* [The task]: The records, repeated exactly and in full, are the expected answer.

── Listed entries

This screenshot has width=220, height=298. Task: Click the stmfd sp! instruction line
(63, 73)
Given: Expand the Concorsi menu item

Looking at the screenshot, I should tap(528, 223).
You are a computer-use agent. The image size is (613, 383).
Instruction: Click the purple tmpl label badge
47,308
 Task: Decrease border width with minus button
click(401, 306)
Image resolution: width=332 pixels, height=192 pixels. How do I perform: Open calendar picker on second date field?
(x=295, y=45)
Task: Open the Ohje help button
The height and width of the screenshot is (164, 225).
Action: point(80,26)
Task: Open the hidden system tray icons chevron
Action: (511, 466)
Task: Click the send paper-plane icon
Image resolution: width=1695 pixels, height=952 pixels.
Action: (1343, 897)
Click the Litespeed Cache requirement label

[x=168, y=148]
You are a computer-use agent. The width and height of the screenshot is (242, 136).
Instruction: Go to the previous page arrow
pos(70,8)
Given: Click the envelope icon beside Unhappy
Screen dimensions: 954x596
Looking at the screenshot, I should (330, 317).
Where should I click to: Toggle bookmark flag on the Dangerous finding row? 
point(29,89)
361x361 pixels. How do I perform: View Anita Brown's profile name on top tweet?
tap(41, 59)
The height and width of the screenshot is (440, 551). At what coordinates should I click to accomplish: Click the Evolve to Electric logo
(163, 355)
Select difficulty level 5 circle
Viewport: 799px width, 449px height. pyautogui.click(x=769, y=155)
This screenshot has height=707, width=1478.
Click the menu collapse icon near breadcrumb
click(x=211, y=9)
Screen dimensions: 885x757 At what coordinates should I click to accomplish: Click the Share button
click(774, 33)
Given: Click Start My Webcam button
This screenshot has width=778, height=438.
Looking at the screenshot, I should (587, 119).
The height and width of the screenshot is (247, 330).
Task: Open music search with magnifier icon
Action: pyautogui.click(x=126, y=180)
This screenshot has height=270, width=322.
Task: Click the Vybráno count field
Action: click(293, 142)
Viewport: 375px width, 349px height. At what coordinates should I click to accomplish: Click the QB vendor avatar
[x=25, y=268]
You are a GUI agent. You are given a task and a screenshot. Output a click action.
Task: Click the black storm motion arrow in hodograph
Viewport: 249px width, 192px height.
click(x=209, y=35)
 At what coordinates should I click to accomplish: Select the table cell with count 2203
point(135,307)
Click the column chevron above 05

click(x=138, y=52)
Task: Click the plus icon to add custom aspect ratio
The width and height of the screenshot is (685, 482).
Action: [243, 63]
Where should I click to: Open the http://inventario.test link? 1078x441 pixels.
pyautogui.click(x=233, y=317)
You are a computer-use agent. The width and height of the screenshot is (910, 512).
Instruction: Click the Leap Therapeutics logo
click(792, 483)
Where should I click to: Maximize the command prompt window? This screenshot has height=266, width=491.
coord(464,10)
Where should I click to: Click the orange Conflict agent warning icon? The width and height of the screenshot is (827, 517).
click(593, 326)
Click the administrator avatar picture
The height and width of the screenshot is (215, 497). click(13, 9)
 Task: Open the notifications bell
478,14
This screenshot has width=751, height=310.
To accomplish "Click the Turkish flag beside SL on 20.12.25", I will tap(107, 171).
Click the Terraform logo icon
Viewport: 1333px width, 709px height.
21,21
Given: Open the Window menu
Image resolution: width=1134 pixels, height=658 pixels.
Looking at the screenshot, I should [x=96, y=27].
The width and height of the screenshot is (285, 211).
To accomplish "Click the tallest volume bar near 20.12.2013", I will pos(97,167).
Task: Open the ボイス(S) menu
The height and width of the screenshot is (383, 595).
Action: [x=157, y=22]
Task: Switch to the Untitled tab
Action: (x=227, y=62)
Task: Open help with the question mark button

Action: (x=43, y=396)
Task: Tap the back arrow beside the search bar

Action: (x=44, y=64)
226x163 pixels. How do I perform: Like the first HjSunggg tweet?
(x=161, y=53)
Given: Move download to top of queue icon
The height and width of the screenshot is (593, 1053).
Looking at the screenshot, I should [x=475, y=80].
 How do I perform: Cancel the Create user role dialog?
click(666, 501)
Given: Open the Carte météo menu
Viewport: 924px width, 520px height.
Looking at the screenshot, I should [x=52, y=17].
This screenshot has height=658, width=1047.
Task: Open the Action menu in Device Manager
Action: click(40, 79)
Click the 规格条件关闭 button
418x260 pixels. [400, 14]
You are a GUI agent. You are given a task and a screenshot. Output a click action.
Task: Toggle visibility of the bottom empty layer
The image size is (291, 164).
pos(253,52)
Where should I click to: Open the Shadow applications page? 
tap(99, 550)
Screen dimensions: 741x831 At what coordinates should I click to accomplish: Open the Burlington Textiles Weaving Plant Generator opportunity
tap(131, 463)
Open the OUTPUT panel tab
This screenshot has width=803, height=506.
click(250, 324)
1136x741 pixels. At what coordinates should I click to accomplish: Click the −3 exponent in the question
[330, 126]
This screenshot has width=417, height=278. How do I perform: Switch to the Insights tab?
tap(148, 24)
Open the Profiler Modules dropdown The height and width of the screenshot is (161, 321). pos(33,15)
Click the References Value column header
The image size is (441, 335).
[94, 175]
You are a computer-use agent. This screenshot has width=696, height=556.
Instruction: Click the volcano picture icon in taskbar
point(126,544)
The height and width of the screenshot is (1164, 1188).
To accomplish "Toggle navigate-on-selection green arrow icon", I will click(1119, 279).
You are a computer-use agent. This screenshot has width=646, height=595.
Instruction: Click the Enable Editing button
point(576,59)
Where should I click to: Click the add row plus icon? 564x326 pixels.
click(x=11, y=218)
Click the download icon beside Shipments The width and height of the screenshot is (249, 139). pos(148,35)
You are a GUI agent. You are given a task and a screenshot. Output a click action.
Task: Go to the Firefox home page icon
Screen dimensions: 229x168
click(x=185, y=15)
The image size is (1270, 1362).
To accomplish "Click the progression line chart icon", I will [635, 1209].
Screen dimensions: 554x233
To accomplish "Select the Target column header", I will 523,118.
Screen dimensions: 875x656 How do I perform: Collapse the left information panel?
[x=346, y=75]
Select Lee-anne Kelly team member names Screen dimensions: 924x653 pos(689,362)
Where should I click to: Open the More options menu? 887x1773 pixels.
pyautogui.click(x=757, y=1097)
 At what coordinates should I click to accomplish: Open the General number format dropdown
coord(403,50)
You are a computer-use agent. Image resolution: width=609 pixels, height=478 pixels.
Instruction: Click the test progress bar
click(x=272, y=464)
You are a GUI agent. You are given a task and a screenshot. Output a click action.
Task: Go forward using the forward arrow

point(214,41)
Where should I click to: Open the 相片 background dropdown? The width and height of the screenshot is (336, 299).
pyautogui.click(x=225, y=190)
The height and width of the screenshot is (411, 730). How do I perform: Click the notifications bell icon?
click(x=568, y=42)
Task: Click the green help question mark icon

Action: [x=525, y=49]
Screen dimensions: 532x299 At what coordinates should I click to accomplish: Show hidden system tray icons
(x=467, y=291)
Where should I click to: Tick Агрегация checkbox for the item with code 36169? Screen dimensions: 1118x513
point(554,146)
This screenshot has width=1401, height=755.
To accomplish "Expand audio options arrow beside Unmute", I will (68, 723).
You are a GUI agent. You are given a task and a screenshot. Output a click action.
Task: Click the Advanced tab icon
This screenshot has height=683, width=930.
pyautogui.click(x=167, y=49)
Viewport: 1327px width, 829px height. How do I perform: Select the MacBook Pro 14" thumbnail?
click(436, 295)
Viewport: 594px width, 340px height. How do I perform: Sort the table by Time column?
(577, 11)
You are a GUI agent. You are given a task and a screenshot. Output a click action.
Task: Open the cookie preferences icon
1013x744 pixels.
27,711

────

* [Written solution]:
This screenshot has width=220, height=298. Task: Click the stmfd sp! instruction line
(63, 73)
Given: Expand the Concorsi menu item

Looking at the screenshot, I should tap(528, 223).
You are a computer-use agent. The image size is (613, 383).
Instruction: Click the purple tmpl label badge
47,308
 Task: Decrease border width with minus button
click(401, 306)
Image resolution: width=332 pixels, height=192 pixels. How do I perform: Open calendar picker on second date field?
(x=295, y=45)
Task: Open the Ohje help button
The height and width of the screenshot is (164, 225).
Action: point(80,26)
Task: Open the hidden system tray icons chevron
Action: (511, 466)
Task: Click the send paper-plane icon
Image resolution: width=1695 pixels, height=952 pixels.
Action: (1343, 897)
Click the Litespeed Cache requirement label

[x=168, y=148]
You are a computer-use agent. The width and height of the screenshot is (242, 136).
Instruction: Go to the previous page arrow
pos(70,8)
Given: Click the envelope icon beside Unhappy
Screen dimensions: 954x596
Looking at the screenshot, I should (330, 317).
Where should I click to: Toggle bookmark flag on the Dangerous finding row? 
point(29,89)
361x361 pixels. How do I perform: View Anita Brown's profile name on top tweet?
tap(41, 59)
The height and width of the screenshot is (440, 551). At what coordinates should I click to accomplish: Click the Evolve to Electric logo
(163, 355)
Select difficulty level 5 circle
Viewport: 799px width, 449px height. pyautogui.click(x=769, y=155)
This screenshot has height=707, width=1478.
Click the menu collapse icon near breadcrumb
click(x=211, y=9)
Screen dimensions: 885x757 At what coordinates should I click to accomplish: Click the Share button
click(774, 33)
Given: Click Start My Webcam button
This screenshot has width=778, height=438.
Looking at the screenshot, I should (587, 119).
The height and width of the screenshot is (247, 330).
Task: Open music search with magnifier icon
Action: pyautogui.click(x=126, y=180)
This screenshot has height=270, width=322.
Task: Click the Vybráno count field
Action: click(293, 142)
Viewport: 375px width, 349px height. At what coordinates should I click to accomplish: Click the QB vendor avatar
[x=25, y=268]
You are a GUI agent. You are given a task and a screenshot. Output a click action.
Task: Click the black storm motion arrow in hodograph
Viewport: 249px width, 192px height.
click(x=209, y=35)
 At what coordinates should I click to accomplish: Select the table cell with count 2203
point(135,307)
Click the column chevron above 05

click(x=138, y=52)
Task: Click the plus icon to add custom aspect ratio
The width and height of the screenshot is (685, 482).
Action: [243, 63]
Where should I click to: Open the http://inventario.test link? 1078x441 pixels.
pyautogui.click(x=233, y=317)
You are a computer-use agent. The width and height of the screenshot is (910, 512).
Instruction: Click the Leap Therapeutics logo
click(792, 483)
Where should I click to: Maximize the command prompt window? This screenshot has height=266, width=491.
coord(464,10)
Where should I click to: Click the orange Conflict agent warning icon? The width and height of the screenshot is (827, 517).
click(593, 326)
Click the administrator avatar picture
The height and width of the screenshot is (215, 497). click(13, 9)
 Task: Open the notifications bell
478,14
This screenshot has width=751, height=310.
To accomplish "Click the Turkish flag beside SL on 20.12.25", I will tap(107, 171).
Click the Terraform logo icon
Viewport: 1333px width, 709px height.
21,21
Given: Open the Window menu
Image resolution: width=1134 pixels, height=658 pixels.
Looking at the screenshot, I should [x=96, y=27].
The width and height of the screenshot is (285, 211).
To accomplish "Click the tallest volume bar near 20.12.2013", I will pos(97,167).
Task: Open the ボイス(S) menu
The height and width of the screenshot is (383, 595).
Action: [x=157, y=22]
Task: Switch to the Untitled tab
Action: (x=227, y=62)
Task: Open help with the question mark button

Action: (x=43, y=396)
Task: Tap the back arrow beside the search bar

Action: (x=44, y=64)
226x163 pixels. How do I perform: Like the first HjSunggg tweet?
(x=161, y=53)
Given: Move download to top of queue icon
The height and width of the screenshot is (593, 1053).
Looking at the screenshot, I should [x=475, y=80].
 How do I perform: Cancel the Create user role dialog?
click(666, 501)
Given: Open the Carte météo menu
Viewport: 924px width, 520px height.
Looking at the screenshot, I should [x=52, y=17].
This screenshot has height=658, width=1047.
Task: Open the Action menu in Device Manager
Action: click(40, 79)
Click the 规格条件关闭 button
418x260 pixels. [400, 14]
You are a GUI agent. You are given a task and a screenshot. Output a click action.
Task: Toggle visibility of the bottom empty layer
The image size is (291, 164).
pos(253,52)
Where should I click to: Open the Shadow applications page? 
tap(99, 550)
Screen dimensions: 741x831 At what coordinates should I click to accomplish: Open the Burlington Textiles Weaving Plant Generator opportunity
tap(131, 463)
Open the OUTPUT panel tab
This screenshot has width=803, height=506.
click(250, 324)
1136x741 pixels. At what coordinates should I click to accomplish: Click the −3 exponent in the question
[330, 126]
This screenshot has width=417, height=278. How do I perform: Switch to the Insights tab?
tap(148, 24)
Open the Profiler Modules dropdown The height and width of the screenshot is (161, 321). pos(33,15)
Click the References Value column header
The image size is (441, 335).
[94, 175]
You are a computer-use agent. This screenshot has width=696, height=556.
Instruction: Click the volcano picture icon in taskbar
point(126,544)
The height and width of the screenshot is (1164, 1188).
To accomplish "Toggle navigate-on-selection green arrow icon", I will click(1119, 279).
You are a computer-use agent. This screenshot has width=646, height=595.
Instruction: Click the Enable Editing button
point(576,59)
Where should I click to: Click the add row plus icon? 564x326 pixels.
click(x=11, y=218)
Click the download icon beside Shipments The width and height of the screenshot is (249, 139). pos(148,35)
You are a GUI agent. You are given a task and a screenshot. Output a click action.
Task: Go to the Firefox home page icon
Screen dimensions: 229x168
click(x=185, y=15)
The image size is (1270, 1362).
To accomplish "Click the progression line chart icon", I will [635, 1209].
Screen dimensions: 554x233
To accomplish "Select the Target column header", I will 523,118.
Screen dimensions: 875x656 How do I perform: Collapse the left information panel?
[x=346, y=75]
Select Lee-anne Kelly team member names Screen dimensions: 924x653 pos(689,362)
Where should I click to: Open the More options menu? 887x1773 pixels.
pyautogui.click(x=757, y=1097)
 At what coordinates should I click to accomplish: Open the General number format dropdown
coord(403,50)
You are a computer-use agent. Image resolution: width=609 pixels, height=478 pixels.
Instruction: Click the test progress bar
click(x=272, y=464)
You are a GUI agent. You are given a task and a screenshot. Output a click action.
Task: Go forward using the forward arrow

point(214,41)
Where should I click to: Open the 相片 background dropdown? The width and height of the screenshot is (336, 299).
pyautogui.click(x=225, y=190)
The height and width of the screenshot is (411, 730). How do I perform: Click the notifications bell icon?
click(x=568, y=42)
Task: Click the green help question mark icon

Action: [x=525, y=49]
Screen dimensions: 532x299 At what coordinates should I click to accomplish: Show hidden system tray icons
(x=467, y=291)
Where should I click to: Tick Агрегация checkbox for the item with code 36169? Screen dimensions: 1118x513
point(554,146)
This screenshot has width=1401, height=755.
To accomplish "Expand audio options arrow beside Unmute", I will (68, 723).
You are a GUI agent. You are given a task and a screenshot. Output a click action.
Task: Click the Advanced tab icon
This screenshot has height=683, width=930.
pyautogui.click(x=167, y=49)
Viewport: 1327px width, 829px height. How do I perform: Select the MacBook Pro 14" thumbnail?
click(436, 295)
Viewport: 594px width, 340px height. How do I perform: Sort the table by Time column?
(577, 11)
You are a GUI agent. You are given a task and a screenshot. Output a click action.
Task: Open the cookie preferences icon
1013x744 pixels.
27,711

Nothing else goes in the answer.